Thursday, 16 June 2016

Pasta?!

Just before we started this week RAF man and I were talking about what we would eat. One of the things we were trying to decide was whether or not pasta was available and we thought probably not. It's only made from flour, which we certainly have, but would there really have been factories in England making pasta instead of something more useful to the war effort? And surely it wouldn't be worth importing, after all it wasn't something people were used to eating on a regular basis anyway.

Then I opened a wartime recipe book and the first thing I saw was a pasta dish! So of course I had to include it. The sauce is made from tinned tomatoes (which you might well have grown at home and bottled yourself), onion or leek, a handful of parsley and some grated cheese stirred at the end. It's then mixed with the cooked pasta and baked with some breadcrumbs on top.

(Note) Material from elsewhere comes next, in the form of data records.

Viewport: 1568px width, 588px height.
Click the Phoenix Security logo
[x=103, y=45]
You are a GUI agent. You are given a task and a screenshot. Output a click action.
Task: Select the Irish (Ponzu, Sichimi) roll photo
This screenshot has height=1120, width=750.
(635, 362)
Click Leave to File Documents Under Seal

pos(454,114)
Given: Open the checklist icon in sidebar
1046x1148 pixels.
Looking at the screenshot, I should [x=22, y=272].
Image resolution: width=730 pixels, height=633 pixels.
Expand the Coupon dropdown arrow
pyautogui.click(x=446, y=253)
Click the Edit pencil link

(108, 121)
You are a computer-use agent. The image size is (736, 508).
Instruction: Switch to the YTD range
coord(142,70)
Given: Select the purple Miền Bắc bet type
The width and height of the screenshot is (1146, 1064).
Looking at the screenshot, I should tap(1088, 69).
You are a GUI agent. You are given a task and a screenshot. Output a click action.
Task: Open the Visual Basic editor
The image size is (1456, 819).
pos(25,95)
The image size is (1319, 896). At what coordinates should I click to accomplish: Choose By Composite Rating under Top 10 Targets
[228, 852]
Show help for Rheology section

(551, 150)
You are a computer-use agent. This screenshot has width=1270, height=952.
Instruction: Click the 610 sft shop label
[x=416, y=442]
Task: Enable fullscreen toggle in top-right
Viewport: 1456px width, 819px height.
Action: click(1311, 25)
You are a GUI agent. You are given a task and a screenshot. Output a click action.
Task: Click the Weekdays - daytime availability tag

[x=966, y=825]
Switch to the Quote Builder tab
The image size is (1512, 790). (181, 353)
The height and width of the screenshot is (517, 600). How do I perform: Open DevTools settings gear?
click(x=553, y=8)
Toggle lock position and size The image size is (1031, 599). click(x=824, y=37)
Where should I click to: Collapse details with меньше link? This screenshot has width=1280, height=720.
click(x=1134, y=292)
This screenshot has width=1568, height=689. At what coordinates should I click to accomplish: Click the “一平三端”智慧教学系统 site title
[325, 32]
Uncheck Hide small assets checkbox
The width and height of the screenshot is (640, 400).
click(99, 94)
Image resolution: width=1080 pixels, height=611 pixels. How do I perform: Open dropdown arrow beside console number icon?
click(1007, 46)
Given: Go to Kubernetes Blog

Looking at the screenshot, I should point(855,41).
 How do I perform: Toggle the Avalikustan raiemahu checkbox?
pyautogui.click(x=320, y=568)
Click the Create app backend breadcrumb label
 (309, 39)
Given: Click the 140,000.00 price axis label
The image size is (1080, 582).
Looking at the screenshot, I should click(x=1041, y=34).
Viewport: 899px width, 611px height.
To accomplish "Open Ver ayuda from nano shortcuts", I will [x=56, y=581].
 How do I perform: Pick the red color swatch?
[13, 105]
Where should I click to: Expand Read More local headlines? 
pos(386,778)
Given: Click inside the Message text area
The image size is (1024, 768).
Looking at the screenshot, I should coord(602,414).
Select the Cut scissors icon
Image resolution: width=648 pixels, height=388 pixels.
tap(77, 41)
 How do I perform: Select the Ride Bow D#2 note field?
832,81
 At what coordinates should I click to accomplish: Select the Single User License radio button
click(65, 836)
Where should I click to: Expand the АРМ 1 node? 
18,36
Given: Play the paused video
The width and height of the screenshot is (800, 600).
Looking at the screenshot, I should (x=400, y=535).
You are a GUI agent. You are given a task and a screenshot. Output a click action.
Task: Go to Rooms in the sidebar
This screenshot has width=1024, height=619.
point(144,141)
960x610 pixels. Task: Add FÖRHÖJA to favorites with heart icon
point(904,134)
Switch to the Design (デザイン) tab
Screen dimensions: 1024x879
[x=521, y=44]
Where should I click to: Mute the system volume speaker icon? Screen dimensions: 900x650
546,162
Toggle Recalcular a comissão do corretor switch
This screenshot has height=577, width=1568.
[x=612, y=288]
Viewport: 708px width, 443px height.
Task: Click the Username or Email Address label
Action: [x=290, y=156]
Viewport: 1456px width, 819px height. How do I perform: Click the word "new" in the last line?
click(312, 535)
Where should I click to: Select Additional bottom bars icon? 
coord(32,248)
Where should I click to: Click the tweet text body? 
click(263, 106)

I don't think I've had anything quite so "un40s" in all the time we've been doing this experiment! It felt like cheating, the only thing missing was some garlic bread and it could have been an ordinary night. A dish like that must have seemed so exciting and different after days of various things with brown gravy.

 
 
 
Mind you, such frivolity couldn't be allowed to last and we returned firmly to the 40s as soon as the pasta was done. "Something with brown gravy" must always be followed by "something with custard" and today it was a very nice crumble. Yum!